February 19th, 2009

Happy to be Heading Out


I’m back on the road this week and happy to be heading out. I’ve been home for the past three months and am ready to be back working with faculty. I often describe them as the students we all love to teach—bright, curious, intrinsically motivated, and always willing to participate.

I especially appreciate the spirit of sharing almost always a part of sessions on teaching and learning. Most attend these kinds of sessions because they are interested in learning something new. But most are also willing to share what they have learned. Say the problem is getting students to hand papers in on time, or take a group work activity seriously, or listen to what classmates say when they participate, faculty will talk about how they’ve tackled the problem. And if you want to do what somebody else suggests, you don’t have to ask permission. Good pedagogical ideas come without intellectual property issues.

And the sharing goes beyond telling. If someone has developed a resource, say a rubric for grading in class presentations or a handout on primary sources or a set of questions students can ask when they’re stuck on a problem, most are happy to share the material with others.
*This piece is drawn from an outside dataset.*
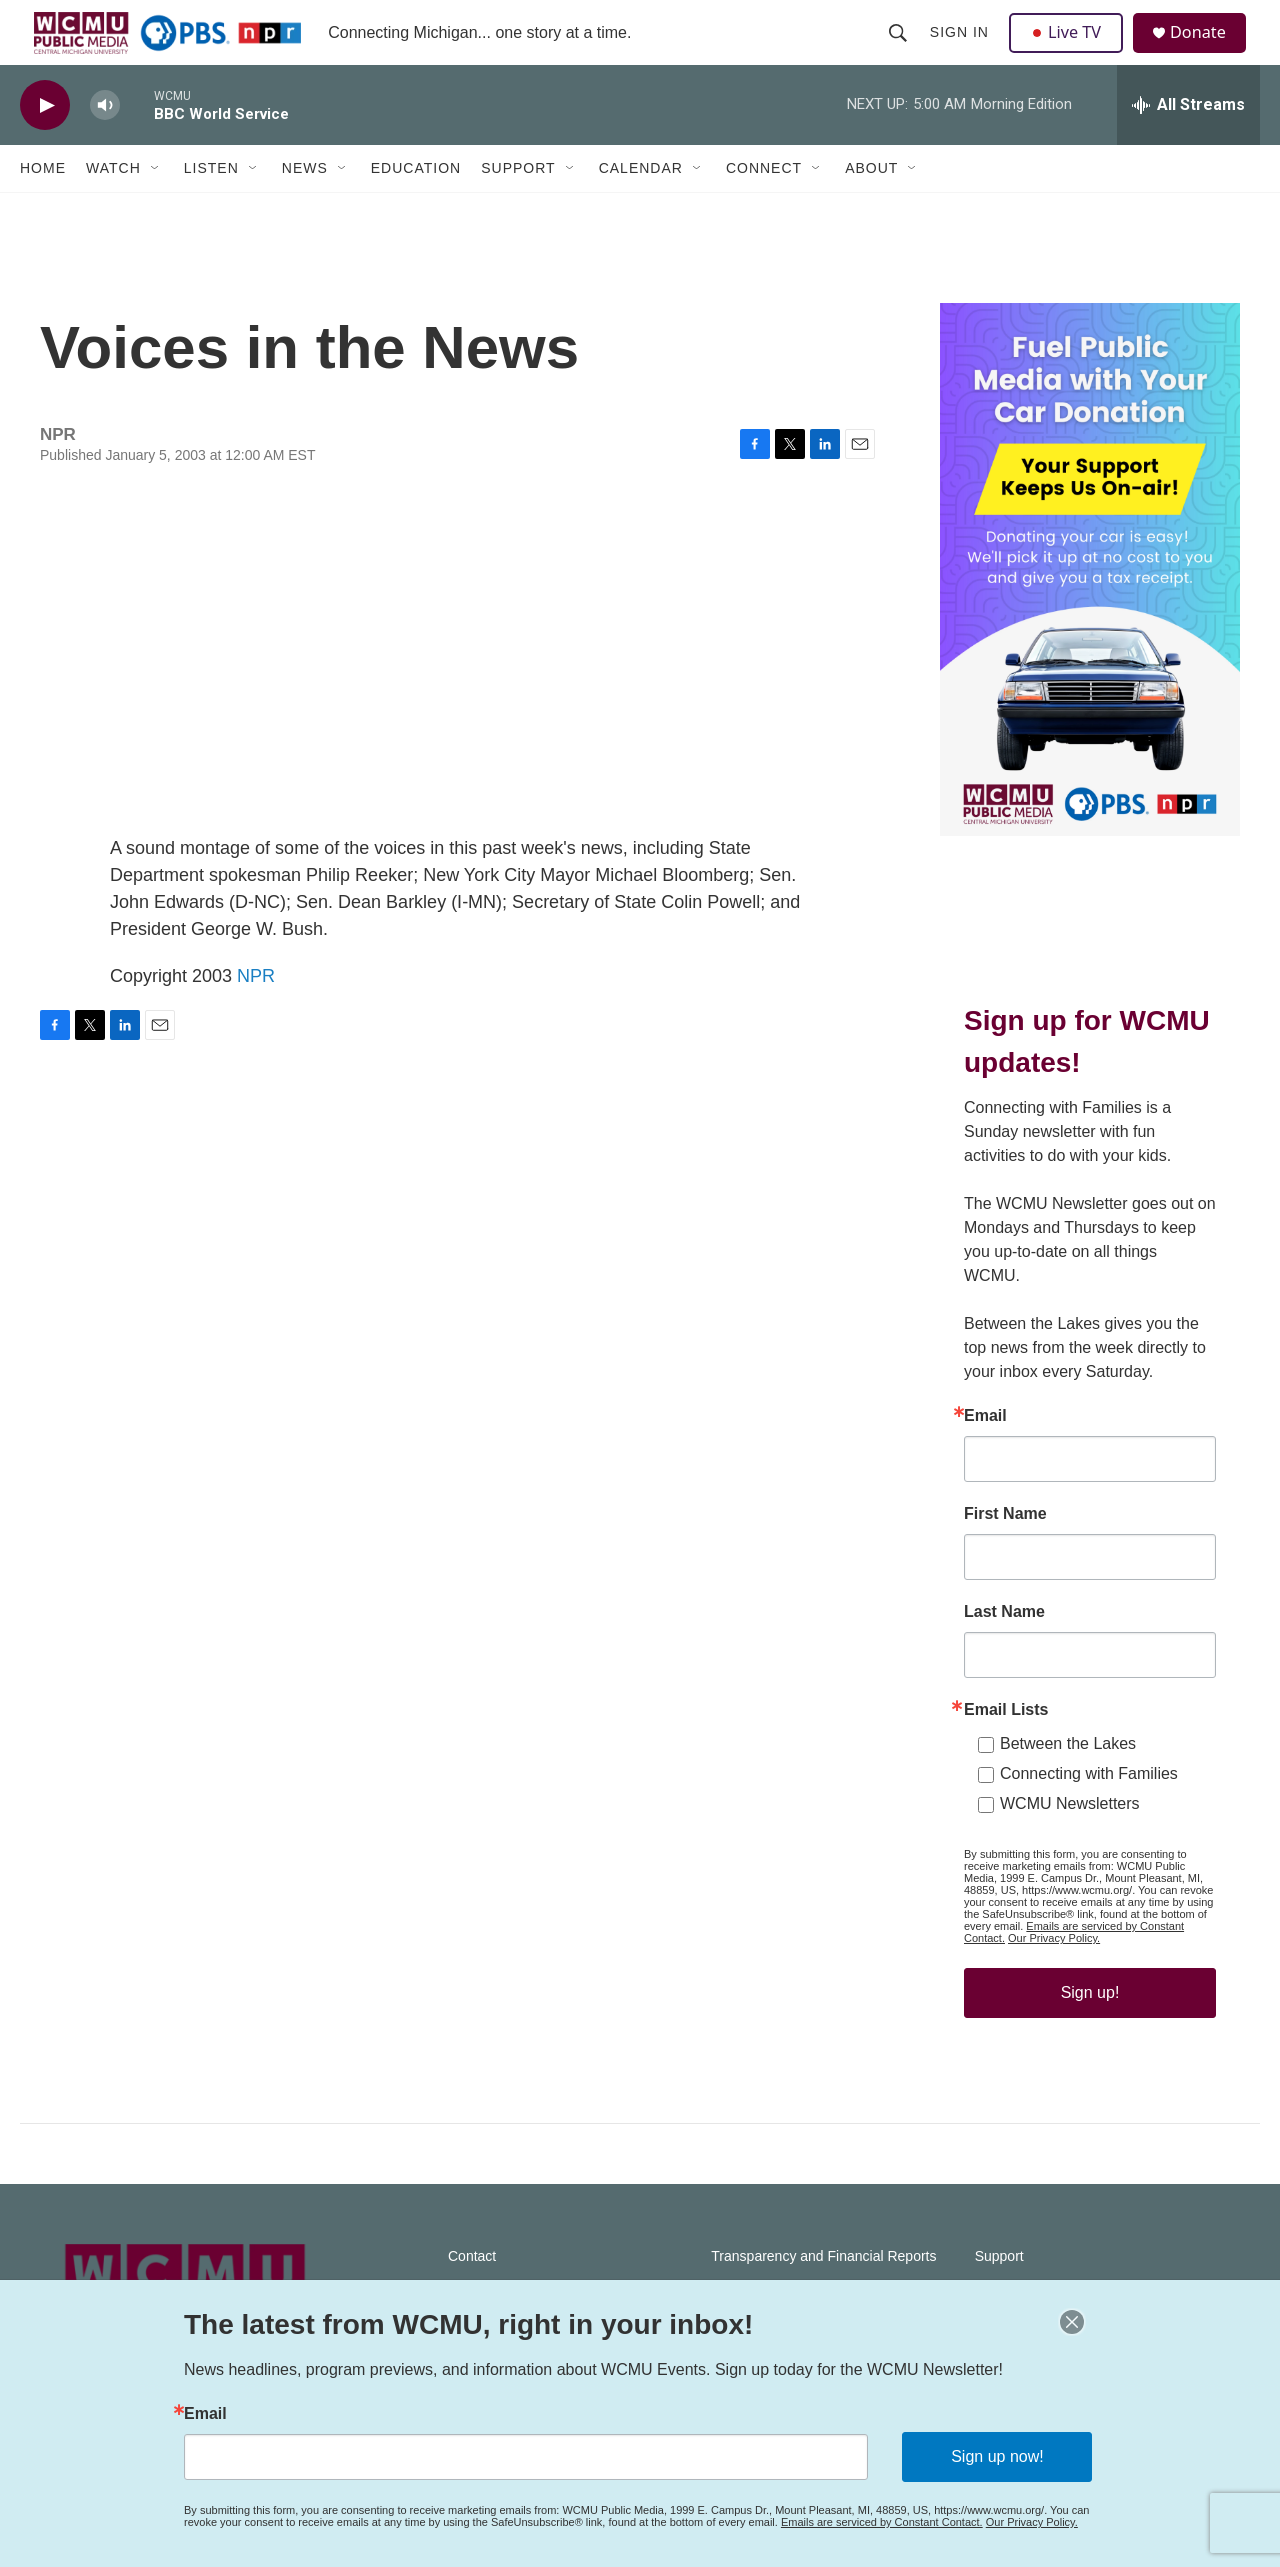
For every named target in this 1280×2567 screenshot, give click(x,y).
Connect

During a good interactive session where faculty are delving into pedagogical issues, you often see all that collegiality can be. Faculty listen to each other, they build on the comments of others, they raise follow-up questions, and even offer each other positive feedback. The petty political bickering too often characteristic of department meetings, faculty committees, or faculty senate deliberations, I don’t hear any of that very often.

I don’t have my head in the clouds. I’ve been at and have even conducted some pretty awful sessions on teaching and learning. They aren’t always spectacular. Still, they are one of the few occasions where faculty have the chance to learn from and with each other. And faculty don’t just learn about new approaches, techniques and resources, they discover that those pedagogical issues and problems they experience and pretty much shared by all who teach. Some days that alone is worth the price of admission.

Yup, I’m happy to be heading out, even for a South Dakota destination.